South Pacific Air War Volume.1

Michael Claringbould/Peter Ingman Avonmore Books
全5巻からなるSouth Pacific Air Warシリーズの第1弾である。太平洋戦争における南太平洋方面航空戦といえば、一般にはそこそこメジャーなテーマだ。しかし本書の扱っている期間がすごい。1941年12月~翌年3月。つまり同方面の戦いがメジャーになる前の時期である。参考までに珊瑚海海戦は42年5月でガダルカナル攻防戦は同年8月からだ。
本書の期間で主な出来事は、ラバウル攻略戦、ニューギニア沖海戦、ラエ・サラモア攻略戦等。この時期の戦いは日本側から見た一方的なものが殆どで、しかもニューギニア沖海戦を除けば殆ど「鎧袖一触」的な描かれ方になっている。しかし本書は日本側だけではなく連合軍側の状況についても詳しく触れている。この時期、カタリナ、ハドソン、そしてワイラウェイ(CA-3 Wirraway)といった機体を配備していたオーストラリア軍は強力な日本軍相手に苦戦する様が克明に描かれている。

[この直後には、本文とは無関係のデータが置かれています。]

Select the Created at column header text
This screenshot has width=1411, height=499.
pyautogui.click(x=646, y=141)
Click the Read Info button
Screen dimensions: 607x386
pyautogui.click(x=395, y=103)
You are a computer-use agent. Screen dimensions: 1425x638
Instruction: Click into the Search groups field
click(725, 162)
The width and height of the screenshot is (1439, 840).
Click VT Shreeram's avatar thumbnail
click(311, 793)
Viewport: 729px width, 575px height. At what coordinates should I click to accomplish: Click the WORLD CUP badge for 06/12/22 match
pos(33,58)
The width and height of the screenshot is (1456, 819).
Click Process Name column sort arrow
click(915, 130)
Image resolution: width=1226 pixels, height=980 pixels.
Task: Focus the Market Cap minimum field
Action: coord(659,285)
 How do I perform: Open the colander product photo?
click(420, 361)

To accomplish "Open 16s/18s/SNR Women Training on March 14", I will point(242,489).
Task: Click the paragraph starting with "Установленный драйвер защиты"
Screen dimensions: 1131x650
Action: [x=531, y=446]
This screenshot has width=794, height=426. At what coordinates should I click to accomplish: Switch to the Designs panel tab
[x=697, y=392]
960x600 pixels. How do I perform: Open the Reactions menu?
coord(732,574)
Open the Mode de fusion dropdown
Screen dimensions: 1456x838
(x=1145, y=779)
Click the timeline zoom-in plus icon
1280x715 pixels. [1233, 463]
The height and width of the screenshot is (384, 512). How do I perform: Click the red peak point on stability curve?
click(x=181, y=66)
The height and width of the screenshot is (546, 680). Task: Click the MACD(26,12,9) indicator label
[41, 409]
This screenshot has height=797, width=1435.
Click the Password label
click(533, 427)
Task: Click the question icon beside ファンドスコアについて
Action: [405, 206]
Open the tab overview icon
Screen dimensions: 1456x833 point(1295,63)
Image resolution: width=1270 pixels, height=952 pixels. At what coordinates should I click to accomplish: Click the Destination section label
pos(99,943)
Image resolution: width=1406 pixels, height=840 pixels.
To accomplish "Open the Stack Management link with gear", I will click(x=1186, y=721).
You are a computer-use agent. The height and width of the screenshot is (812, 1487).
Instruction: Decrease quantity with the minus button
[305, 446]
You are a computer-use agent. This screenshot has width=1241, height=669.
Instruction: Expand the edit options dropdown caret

本書のAppendicesには、この時期に失われた両軍の航空機数とその内容が1機単位で細かく記されている。損失機数でいえば、連合軍34機、日本軍31機。圧倒的な兵力差として意外と連合軍が善戦しているようにも見える。しかし日本側の半数以上にあたる18機がニューギニア沖海戦での損失なので、それを除けば日本軍の損失は13機になる。さらに言えば、連合軍損失のうち10機は使い物になりそうになりワイラウェイなので、まあ何なんだが・・・。ちなみに空対空戦闘に限れば、連合軍の損失は12機、日本軍は14~18機損失となる。
メジャーな太平洋戦域でマイナーなテーマ。資料的にも興味深いので一読をお奨めしたい。